▶ **作業指示**:
B型肝炎をめぐる記事の続きを、末尾の文の後から書き進めよ。

▶ **課題文**:
══════
以下は、毎日新聞(2014年09月25日)からの引用です。
「母から子への感染を徹底して予防すれば制圧可能と考えられていたB型肝炎をめぐる常識が変わってきた。
大人が感染した場合も慢性肝炎になる恐れが明らかになり、専門家は「ワクチンの接種方式をはじめ、B型肝炎対策を見直す必要がある。
検討を急ぐべきだ」と指摘する。
●1〜2割が慢性化
B型肝炎の原因はB型肝炎ウイルス(HBV)だ。
主な感染経路は血液への接触、出産時の母子感染、性交渉。
この中で肝がんへと進む可能性がある慢性肝炎を減らすには、母子感染予防が最も有効とされてきた。
「免疫が不完全な乳幼児期に感染すると慢性化しやすいと考えられる」(加藤直也・東京大医科学研究所准教授)ためだ。
日本は感染した妊婦から生まれた赤ちゃんへのワクチン接種を1986年から全国で展開。
その成果で20代以下の感染者は激減した。
しかし、予想に反し制圧は遠い。
従来と遺伝子タイプが異なるHBVによる急性肝炎が増加中なのだ。
HBVの遺伝子タイプはA〜Jの10種あり、タイプにより病状などに差がある。
日本に多いCとBは、大人が感染し倦怠(けんたい)感や黄疸(おうだん)など急性肝炎の症状が出ても、多くは自然に回復し慢性化しない特徴があった。
ところが、新たに増えてきたAタイプはもともと欧米に多く、急性肝炎の症状は軽いが「1〜2割が慢性肝炎になるとの報告がある」(加藤さん)。
厚生労働省研究班の全国調査によると、B型の急性肝炎に占めるAタイプの割合は90年代半ばから増え始め、2010年時点では過半数に。
原因のほとんどは性交渉とされる。
「母子感染以外の人の肝がんをどう防ぐかを考えなければならなくなった」と加藤さんは言う。
●ウイルスが「再活性」
もう一つの大きな問題が、HBVの「再活性化」と呼ばれる現象。
従来の検査法で完治と考えられた人たちが、抗がん剤や免疫を抑える治療を受けた後、症状が急激に進む劇症肝炎になり、死亡例も出た。
再活性化に関する厚労省研究班代表の溝上雅史国立国際医療研究センター肝炎・免疫研究センター長によると、悪性リンパ腫の標準治療で使われる薬「リツキシマブ」を投与された人の8%程度でHBVの再活性化が起き、劇症肝炎につながりやすいことが分かった。
治ったら「肝臓から消える」と考えられていたHBVだが、実は潜んでいて特定の治療を引き金に再び増殖、それを免疫システムが攻撃して重症の肝炎になるのだという。
══════
▶ **参考資料**:
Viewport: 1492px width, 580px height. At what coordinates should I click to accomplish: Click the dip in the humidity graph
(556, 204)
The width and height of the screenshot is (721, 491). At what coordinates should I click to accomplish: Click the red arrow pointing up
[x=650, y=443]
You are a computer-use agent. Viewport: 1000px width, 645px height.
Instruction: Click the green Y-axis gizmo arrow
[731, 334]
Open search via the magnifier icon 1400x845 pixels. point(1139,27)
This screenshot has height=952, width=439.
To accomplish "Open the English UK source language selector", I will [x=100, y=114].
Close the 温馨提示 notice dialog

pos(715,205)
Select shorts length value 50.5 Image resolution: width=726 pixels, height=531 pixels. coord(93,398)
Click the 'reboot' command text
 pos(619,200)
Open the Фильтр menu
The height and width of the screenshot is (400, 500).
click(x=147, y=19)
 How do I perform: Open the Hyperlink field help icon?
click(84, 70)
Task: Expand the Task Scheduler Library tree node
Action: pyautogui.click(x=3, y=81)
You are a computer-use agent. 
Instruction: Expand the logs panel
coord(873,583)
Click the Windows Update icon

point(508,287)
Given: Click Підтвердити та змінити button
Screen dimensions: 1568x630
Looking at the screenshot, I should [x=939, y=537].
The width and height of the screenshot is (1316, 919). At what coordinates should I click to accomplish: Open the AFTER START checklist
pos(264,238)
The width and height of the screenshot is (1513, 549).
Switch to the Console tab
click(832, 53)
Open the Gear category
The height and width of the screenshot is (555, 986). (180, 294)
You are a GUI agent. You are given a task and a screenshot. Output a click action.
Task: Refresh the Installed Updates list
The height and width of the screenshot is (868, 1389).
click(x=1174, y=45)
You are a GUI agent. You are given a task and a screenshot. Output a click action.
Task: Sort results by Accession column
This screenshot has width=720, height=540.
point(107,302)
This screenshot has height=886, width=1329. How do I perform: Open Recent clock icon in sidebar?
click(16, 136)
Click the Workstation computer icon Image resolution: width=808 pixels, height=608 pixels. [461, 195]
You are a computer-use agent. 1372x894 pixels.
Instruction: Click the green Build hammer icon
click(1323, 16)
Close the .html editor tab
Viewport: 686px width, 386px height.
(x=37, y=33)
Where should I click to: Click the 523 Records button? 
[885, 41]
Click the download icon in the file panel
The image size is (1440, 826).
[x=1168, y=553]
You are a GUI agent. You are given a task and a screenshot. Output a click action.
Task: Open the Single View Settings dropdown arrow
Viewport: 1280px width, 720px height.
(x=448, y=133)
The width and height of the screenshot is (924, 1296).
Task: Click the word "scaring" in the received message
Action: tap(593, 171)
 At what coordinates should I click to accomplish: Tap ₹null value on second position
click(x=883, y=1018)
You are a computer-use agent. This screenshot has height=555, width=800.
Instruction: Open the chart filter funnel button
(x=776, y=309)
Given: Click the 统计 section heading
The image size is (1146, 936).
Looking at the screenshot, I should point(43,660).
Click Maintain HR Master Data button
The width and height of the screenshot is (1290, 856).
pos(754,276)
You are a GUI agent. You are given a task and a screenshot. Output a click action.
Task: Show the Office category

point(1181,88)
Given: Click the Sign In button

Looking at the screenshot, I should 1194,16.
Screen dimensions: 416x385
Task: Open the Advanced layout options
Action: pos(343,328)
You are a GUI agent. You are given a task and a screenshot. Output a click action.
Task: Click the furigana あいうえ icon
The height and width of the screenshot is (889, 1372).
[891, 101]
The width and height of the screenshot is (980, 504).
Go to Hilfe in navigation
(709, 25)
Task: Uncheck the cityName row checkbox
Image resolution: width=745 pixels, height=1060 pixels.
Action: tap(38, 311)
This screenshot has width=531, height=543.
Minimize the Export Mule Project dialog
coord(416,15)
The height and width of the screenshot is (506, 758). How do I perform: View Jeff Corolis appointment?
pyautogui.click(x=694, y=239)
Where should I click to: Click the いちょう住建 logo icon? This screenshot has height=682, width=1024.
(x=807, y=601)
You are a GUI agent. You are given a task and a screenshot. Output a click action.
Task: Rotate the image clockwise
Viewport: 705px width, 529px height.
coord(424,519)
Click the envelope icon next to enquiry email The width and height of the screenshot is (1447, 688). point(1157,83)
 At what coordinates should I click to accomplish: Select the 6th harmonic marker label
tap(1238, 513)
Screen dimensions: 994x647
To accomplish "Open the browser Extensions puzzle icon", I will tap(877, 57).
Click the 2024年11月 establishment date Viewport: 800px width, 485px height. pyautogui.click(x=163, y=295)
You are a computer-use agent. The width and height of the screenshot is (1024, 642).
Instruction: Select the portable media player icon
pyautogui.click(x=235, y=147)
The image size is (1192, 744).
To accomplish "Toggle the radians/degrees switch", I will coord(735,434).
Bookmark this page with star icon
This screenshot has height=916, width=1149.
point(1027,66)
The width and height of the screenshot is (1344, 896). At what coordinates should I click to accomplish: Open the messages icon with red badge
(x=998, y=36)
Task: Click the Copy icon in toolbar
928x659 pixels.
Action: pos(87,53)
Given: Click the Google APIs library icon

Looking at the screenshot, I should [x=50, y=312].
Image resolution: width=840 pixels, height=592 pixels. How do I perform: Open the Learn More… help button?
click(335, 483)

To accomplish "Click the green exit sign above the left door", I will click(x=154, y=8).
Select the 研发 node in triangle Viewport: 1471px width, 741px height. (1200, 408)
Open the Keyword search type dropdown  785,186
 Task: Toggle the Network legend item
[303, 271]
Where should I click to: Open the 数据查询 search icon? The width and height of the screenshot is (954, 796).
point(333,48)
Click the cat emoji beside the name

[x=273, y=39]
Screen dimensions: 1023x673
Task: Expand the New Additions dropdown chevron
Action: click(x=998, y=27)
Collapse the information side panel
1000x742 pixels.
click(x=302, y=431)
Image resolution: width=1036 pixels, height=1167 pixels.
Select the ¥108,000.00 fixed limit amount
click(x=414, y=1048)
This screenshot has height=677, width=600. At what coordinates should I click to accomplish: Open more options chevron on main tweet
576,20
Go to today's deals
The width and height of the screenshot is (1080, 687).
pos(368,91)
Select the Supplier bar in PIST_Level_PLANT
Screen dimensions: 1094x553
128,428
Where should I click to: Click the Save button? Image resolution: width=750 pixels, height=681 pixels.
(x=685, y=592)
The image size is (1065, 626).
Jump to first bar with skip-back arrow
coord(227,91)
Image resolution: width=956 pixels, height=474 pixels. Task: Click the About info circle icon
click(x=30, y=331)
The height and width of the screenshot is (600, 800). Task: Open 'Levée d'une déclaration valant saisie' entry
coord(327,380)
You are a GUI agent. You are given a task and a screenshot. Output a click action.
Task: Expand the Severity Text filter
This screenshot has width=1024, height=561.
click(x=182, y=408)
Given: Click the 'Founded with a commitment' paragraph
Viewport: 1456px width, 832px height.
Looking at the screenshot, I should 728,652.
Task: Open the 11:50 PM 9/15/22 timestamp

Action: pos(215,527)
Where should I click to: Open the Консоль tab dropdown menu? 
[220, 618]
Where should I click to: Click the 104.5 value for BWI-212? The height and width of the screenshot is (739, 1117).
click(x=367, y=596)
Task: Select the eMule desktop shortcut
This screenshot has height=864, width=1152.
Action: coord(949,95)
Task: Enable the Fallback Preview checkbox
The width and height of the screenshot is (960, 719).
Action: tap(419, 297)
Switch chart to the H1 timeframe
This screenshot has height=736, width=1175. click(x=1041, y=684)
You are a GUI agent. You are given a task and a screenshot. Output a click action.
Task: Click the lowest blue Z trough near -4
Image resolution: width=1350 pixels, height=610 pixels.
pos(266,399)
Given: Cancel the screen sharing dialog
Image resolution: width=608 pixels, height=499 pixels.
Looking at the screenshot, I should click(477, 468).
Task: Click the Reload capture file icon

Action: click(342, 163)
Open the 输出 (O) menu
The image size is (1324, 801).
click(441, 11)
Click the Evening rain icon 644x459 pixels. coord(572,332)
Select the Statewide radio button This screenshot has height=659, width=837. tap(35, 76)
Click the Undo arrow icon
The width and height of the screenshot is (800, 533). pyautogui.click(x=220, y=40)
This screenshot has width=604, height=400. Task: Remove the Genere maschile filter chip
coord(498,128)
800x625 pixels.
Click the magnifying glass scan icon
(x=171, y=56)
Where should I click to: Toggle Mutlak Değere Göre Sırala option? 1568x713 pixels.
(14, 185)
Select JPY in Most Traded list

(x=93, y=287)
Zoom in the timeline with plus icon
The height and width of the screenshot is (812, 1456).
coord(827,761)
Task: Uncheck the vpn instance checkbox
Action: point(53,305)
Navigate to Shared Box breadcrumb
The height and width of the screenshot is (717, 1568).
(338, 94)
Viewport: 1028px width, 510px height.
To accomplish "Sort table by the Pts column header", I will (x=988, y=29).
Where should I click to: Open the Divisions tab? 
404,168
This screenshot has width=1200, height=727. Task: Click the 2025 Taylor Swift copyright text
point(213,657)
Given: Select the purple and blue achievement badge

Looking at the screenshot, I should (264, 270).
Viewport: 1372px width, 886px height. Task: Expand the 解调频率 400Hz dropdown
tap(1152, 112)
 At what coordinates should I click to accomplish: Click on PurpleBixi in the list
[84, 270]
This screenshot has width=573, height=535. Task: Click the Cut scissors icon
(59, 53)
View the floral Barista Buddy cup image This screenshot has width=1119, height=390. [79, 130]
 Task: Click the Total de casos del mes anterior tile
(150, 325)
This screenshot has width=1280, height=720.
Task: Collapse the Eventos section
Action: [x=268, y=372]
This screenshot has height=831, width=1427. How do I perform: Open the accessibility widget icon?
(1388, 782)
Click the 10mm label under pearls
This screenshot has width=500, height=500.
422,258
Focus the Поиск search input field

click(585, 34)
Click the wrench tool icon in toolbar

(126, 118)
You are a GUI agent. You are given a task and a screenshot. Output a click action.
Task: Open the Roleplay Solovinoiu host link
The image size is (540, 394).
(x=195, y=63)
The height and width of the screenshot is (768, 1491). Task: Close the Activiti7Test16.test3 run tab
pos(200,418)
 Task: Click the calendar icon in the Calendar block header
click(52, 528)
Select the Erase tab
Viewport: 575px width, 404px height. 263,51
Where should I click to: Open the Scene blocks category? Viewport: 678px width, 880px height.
══════
▶ **最終回答**:
溝上さんは「感染は一生続くという認識に切り替える必要がある」と話す。
こうした問題を受け「現在のように対象を限定したワクチン接種では不十分」と、見直しを求める声が専門家の間で強くなってきた。
世界保健機関(WHO)は乳児全員へのワクチン接種を推奨し、日本肝臓学会によれば世界180カ国以上が全員接種方式。
厚労省の予防接種部会も12年、B型ワクチンを、接種を受けやすい「定期接種」に加えるべきだと提言した。
溝上さんは「全員接種が望ましいが、新生児だけでも年に100億円以上が必要になる。全員接種方式の費用対効果について総合的な検討を早急に進める必要がある」と話す。」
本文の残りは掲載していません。